__Work request__.
Print the line that contains "Viewport: 673px width, 379px height." and every line after it through the last line of the records below, exactly as written and nothing else.

[Records excerpted from a collection]
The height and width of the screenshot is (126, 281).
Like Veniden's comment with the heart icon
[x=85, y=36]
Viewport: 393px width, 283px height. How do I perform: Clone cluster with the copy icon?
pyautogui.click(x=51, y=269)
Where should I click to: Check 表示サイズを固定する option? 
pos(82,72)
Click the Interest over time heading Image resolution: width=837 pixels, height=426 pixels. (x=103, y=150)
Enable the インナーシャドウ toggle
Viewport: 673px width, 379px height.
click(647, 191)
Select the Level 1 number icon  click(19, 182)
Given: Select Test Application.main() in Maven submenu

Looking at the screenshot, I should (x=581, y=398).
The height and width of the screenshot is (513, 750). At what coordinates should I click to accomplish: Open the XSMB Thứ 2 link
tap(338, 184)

__Answer to the exercise__.
Viewport: 673px width, 379px height.
click(647, 191)
Select the Level 1 number icon  click(19, 182)
Given: Select Test Application.main() in Maven submenu

Looking at the screenshot, I should (x=581, y=398).
The height and width of the screenshot is (513, 750). At what coordinates should I click to accomplish: Open the XSMB Thứ 2 link
tap(338, 184)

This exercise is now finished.